30 September 2013

six months old

smalls is six months old









She's sitting up and trying like caraaazy to crawl. She'll lean, pop her hands down, rise up on all fours and then...face plant. I'm not sure how long it will take her but she's keen to be moving round with her big sister.

She continues to be a happy little fella but much more in a routine than Lucy ever has been. When it's sleep time she really has to sleep and won't be strung on by social interaction. We may have ourselves an introvert.
She adores her big sister and Lucy really loves trying to pick Norah up from aforementioned face plants. She's not quite strong enough yet. Lucy's been teaching Norah to talk,
"Ask nicely baby."
"You have to talk baby."
"Say hello Lucy."
"Say thank you."

Norah's been chugging away at solids. She's still struggling with the whole tongue thrust concept but we endure. I'm taking it as less of a nutrition thing an more of a learning how to eat thing. There's time.
She's loving milk at the moment. It's so strange for her but I'm glad. She was doing some almost whole day stretches refusing to feed and that was less than ideal.

I look at this kid and I just see Myl all the time. The smaller, cuter, girlier version but Myl just the same. 

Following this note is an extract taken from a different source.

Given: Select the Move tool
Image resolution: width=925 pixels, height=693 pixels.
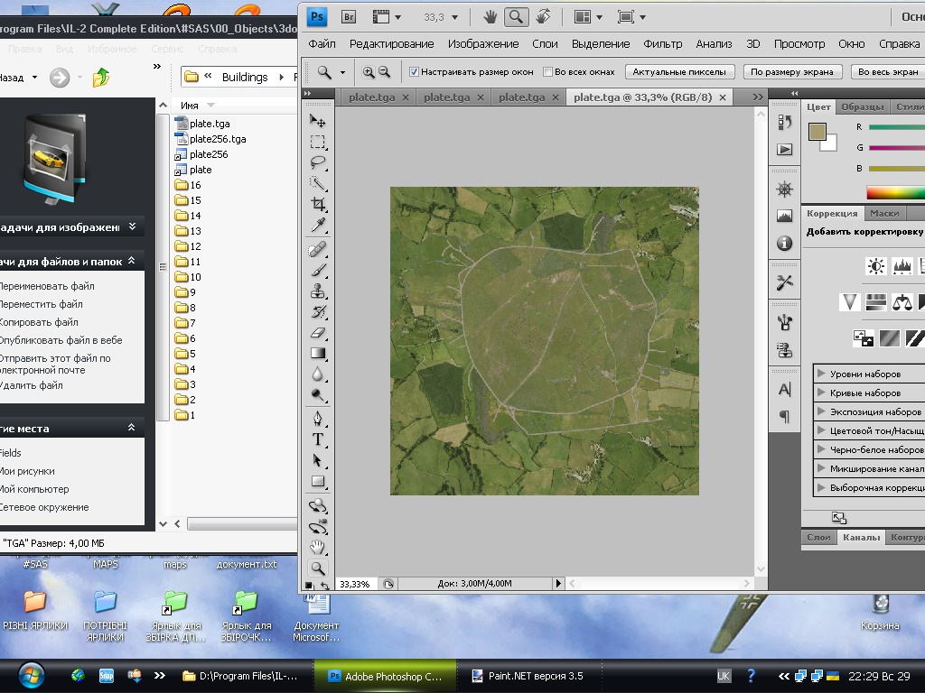Looking at the screenshot, I should pos(317,121).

My precious little blue eyed babe.





The capsule

I'm not sure if I'm alone here but since baby number two my body is different.
Things just ain't fitting the way they used to. I didn't notice it as much after having Lu but now I can spend some very angry time in front of my wardrobe.

A few weeks ago I did a huge vinnies cull but now I think I need to do more. In fact in thinking of getting rid of the lot (or most of it) and starting fresh.

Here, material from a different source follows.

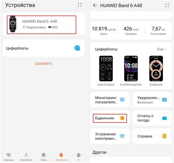Screen dimensions: 174x163
Task: Switch to Обзор tab
Action: [x=44, y=157]
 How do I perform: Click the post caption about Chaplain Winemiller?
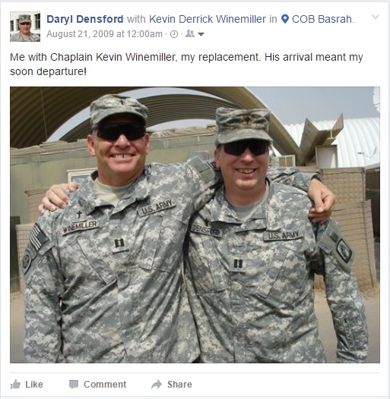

I really like the idea of the capsule wardrobe. 
Own 10-15 items that all work together and just wear them. Forget the impossible to breastfeed in dresses, forget the tops that look weird. Forget the clothes that make me look like a teenager. ( cos I was when I got them. )


I put together one for spring and have been pretty good at keeping it but there are these clothes in my wardrobe I keep wanting to give another chance to. Each time I try, I regret it.
Let's just keep it simple.

I pretty much don't want to / can't spend more than about five minutes getting dressed in the morning if I want to avoid baby meltdown / toddler meltdown / no breakfast / running completely late / all of the above.
I like to feel comfortable but not look like I spend all day wiping bums and playing with duplo. ( even if I do )

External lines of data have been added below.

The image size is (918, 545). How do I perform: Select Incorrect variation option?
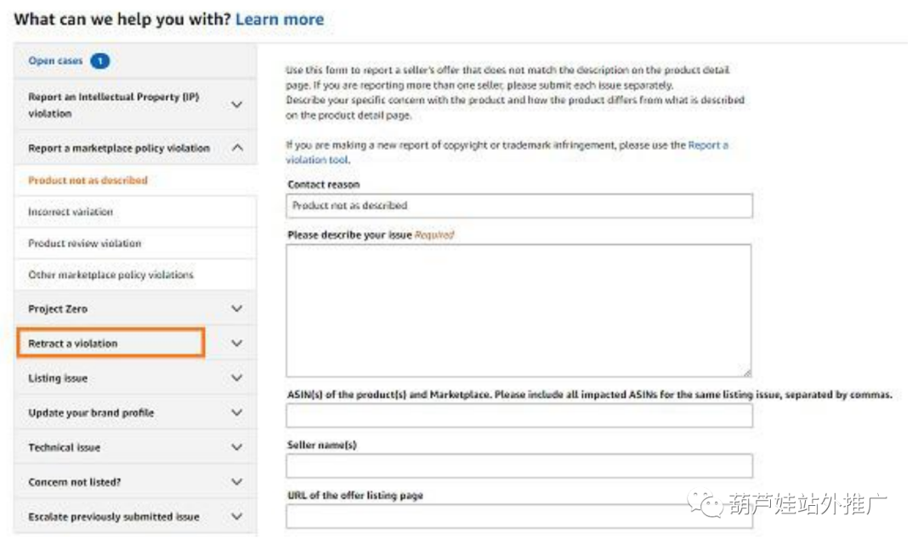coord(71,212)
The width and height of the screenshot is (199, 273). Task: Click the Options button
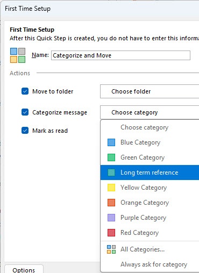(24, 270)
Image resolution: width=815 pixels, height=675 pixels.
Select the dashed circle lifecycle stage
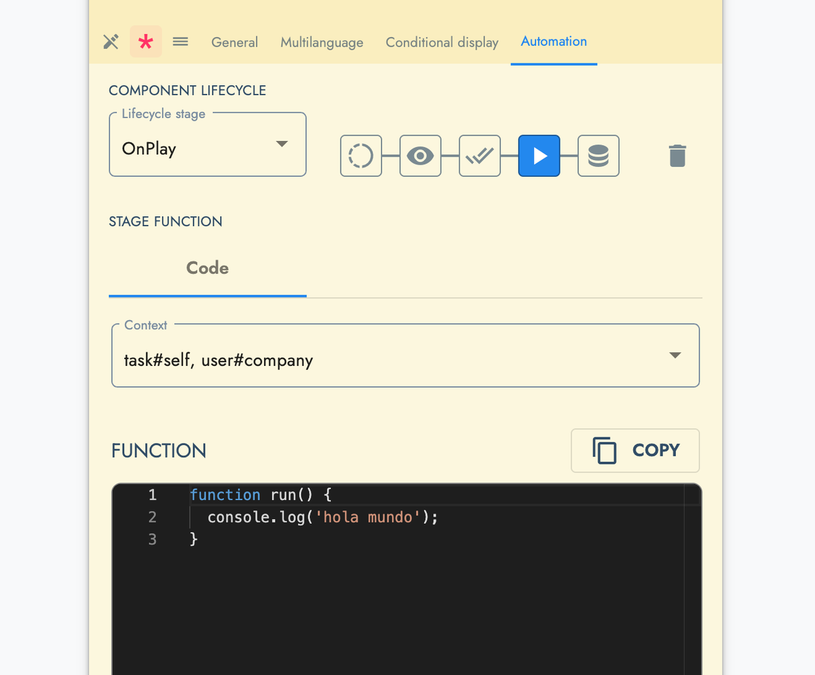361,156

How do you decide what to wear each day. Do you have oodles of clothes or just a capsule? Send me to your pin boards!


28 September 2013

Tirimisu cake 2.0



For Myls birthday a few years ago I made him a tirimisu cake. You might have seen it, I posted a picture. It tasted delicious but was a little...unstable. Let's just say CREAM AVALANCHE. 

So when the college decided to have a cake making competition I decided to give it another go. I thought for weeks about cake structural integrity and here's what I  came up with. I didn't win any prizes but the cake all got eaten. That's a win in my book.

I started by baking two cakes. I used the fool proof women's weekly quick mix chocolate cake.


I baked a double batch in two tins. Then left them to cool.

I cut each cake in half except my top halves were more like domes. Not exactly what I had in mind but not a disaster.


I doused the cakes in about half a cup of coffee. I think it needed more. I would have used a bit of booze too if it had been for a different crowd.

Then it was time to prop it all up. I used tirimisu biscuits for structural integrity and cream for the glue. It worked well to keep the domey bits of cake up.



I layered up the four cakes with chocolate sauce in between the cake and the cream.

When I got to the top I put another layer of cream and grated chocolate...because obviously.










25 September 2013

little peter rabbit

we found some leaves that had walked their way into the house the other day.
They were just the right size for little rabbit ears.

Lu and I played around with them for a while an then decided to make our very own Peter rabbit collage.



Lu is becoming a gluing and cutting pro.

That being said, she's pretty flighty when it comes to craft. We might get a good half hour in but I think I could keep crafting all day.

I'm sure she'll get there.

24 September 2013

really just like him




My heart is heavy.

In the last little while some dear friends have shared sad stories with me. It's really got me thinking about this world we live in.

Sufjan Stevens has a song called John Wayne Gacy Jr. You may be familiar with the song or the man it is written about. On the outside he seemed like an ordinary man but underneath he was a murderer. He killed many young men and hid their bodies in his house. He was caught and brought to justice.

But what gets me is the last refrain of the song.

In my best behaviour
I am really just like him.
Look beneath the floorboards
for the secrets I have hid.

It gets me every time.

There are things we have done and things that have been done to us that we hide away. We hide them because they are not nice and they shouldn't see the light of day and yet they still remain hidden beneath our floorboards.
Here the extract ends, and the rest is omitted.